# Assignment:
Word for word, return each entry that follows, with every image removed.

[Items from a data source]
= Beginning of Section =

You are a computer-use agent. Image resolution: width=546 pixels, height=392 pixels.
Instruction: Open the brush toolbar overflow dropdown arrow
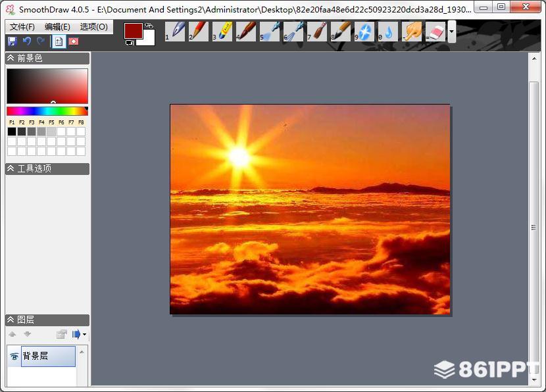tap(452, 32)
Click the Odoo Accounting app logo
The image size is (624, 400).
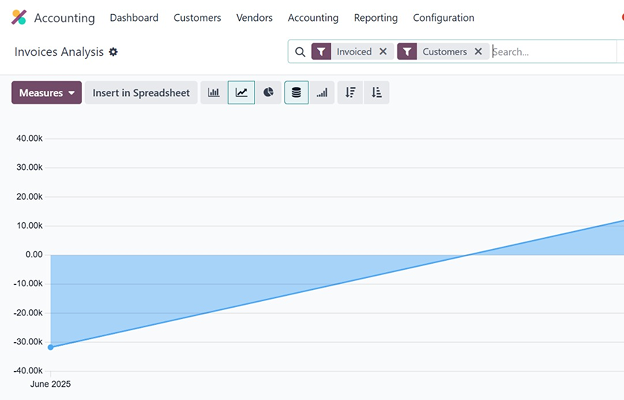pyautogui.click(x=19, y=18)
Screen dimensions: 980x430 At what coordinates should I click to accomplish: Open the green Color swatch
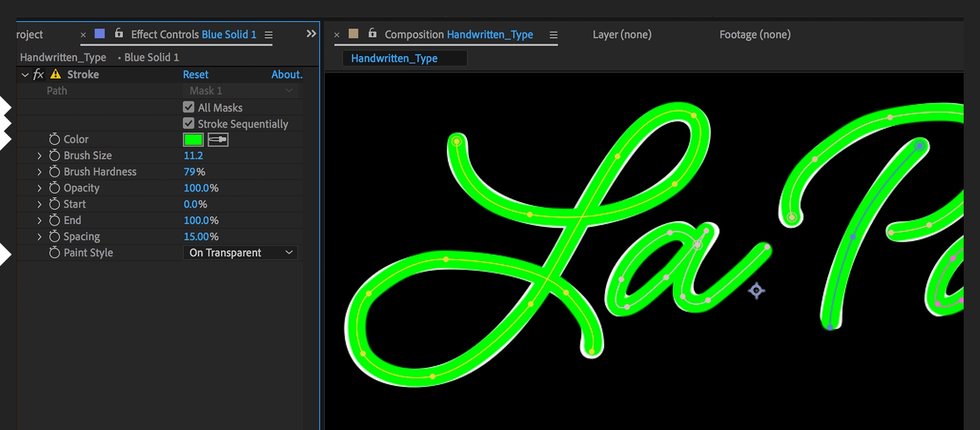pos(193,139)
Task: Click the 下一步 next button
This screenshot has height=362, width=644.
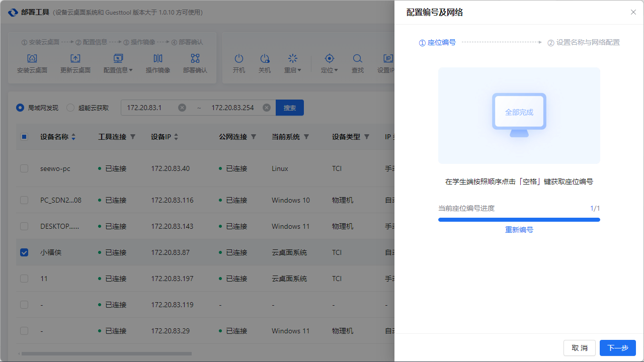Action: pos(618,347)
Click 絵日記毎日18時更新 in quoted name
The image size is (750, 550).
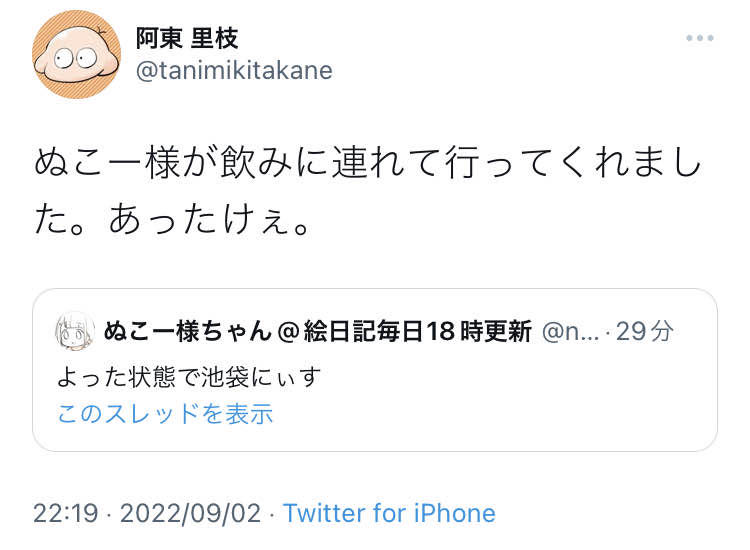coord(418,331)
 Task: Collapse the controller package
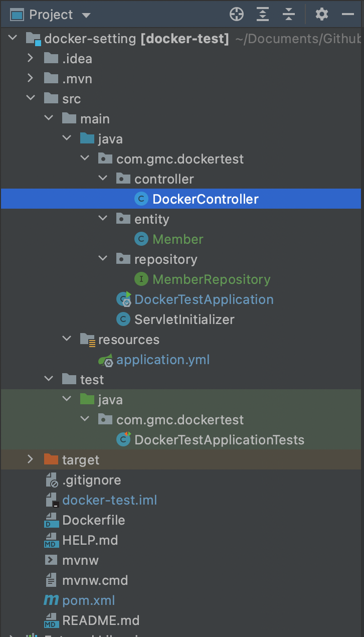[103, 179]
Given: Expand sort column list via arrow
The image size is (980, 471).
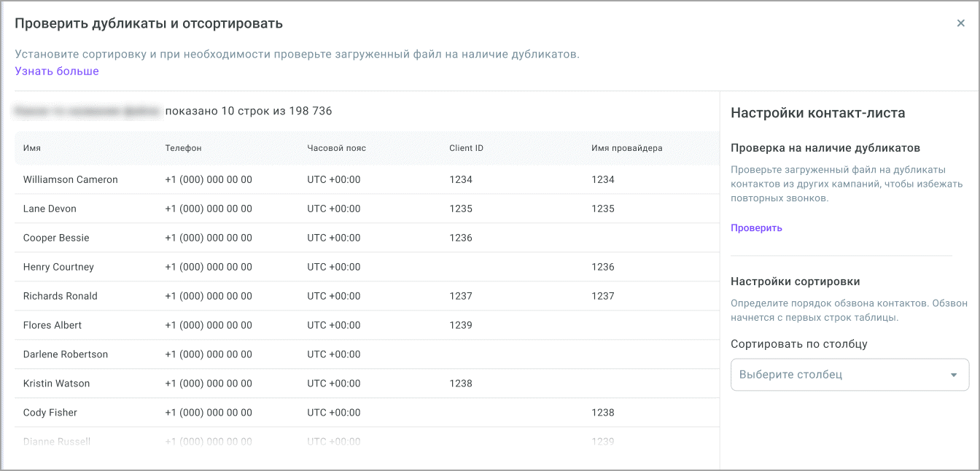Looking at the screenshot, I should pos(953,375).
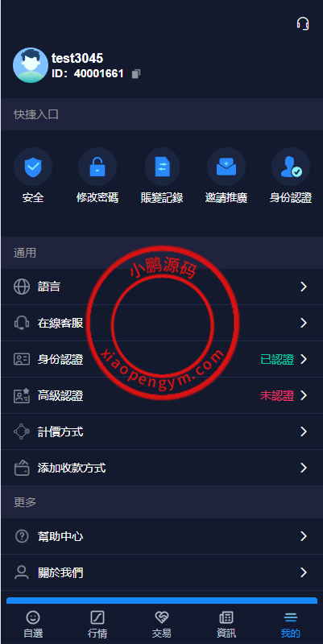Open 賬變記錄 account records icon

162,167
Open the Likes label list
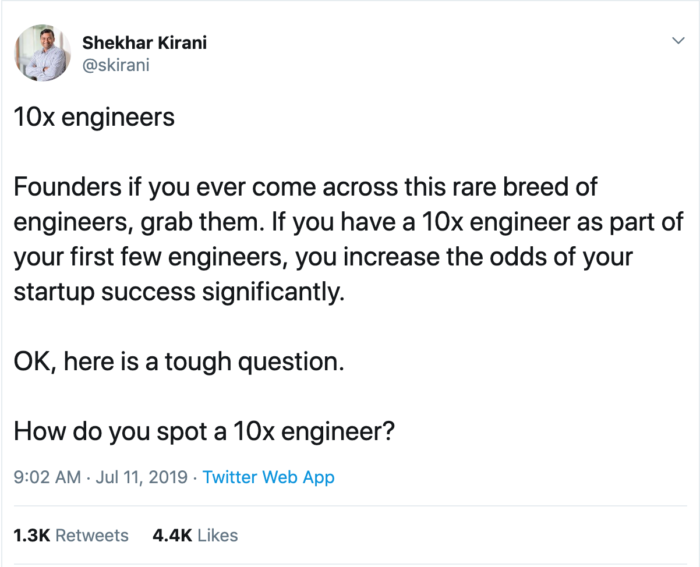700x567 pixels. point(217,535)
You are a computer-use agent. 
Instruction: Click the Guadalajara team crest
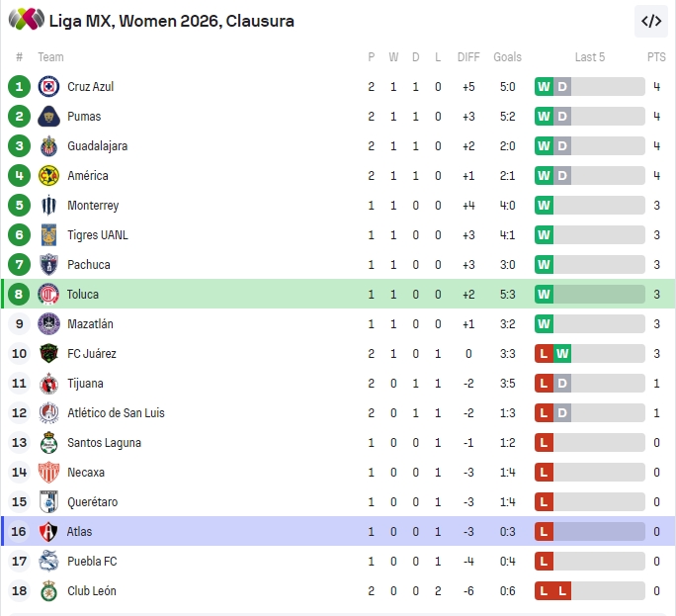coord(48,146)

= End of Section =

# Your solution:
You are a computer-use agent. Image resolution: width=546 pixels, height=392 pixels.
Instruction: Open the brush toolbar overflow dropdown arrow
tap(452, 32)
Click the Odoo Accounting app logo
The image size is (624, 400).
pyautogui.click(x=19, y=18)
Screen dimensions: 980x430 At what coordinates should I click to accomplish: Open the green Color swatch
pos(193,139)
Task: Click the 下一步 next button
This screenshot has height=362, width=644.
Action: pos(618,347)
Click 絵日記毎日18時更新 in quoted name
The image size is (750, 550).
coord(418,331)
 Task: Collapse the controller package
[103, 179]
Given: Expand sort column list via arrow
The image size is (980, 471).
Looking at the screenshot, I should pos(953,375).
Open 賬變記錄 account records icon

162,167
Open the Likes label list
700x567 pixels. point(217,535)
You are a computer-use agent. 
Instruction: Click the Guadalajara team crest
coord(48,146)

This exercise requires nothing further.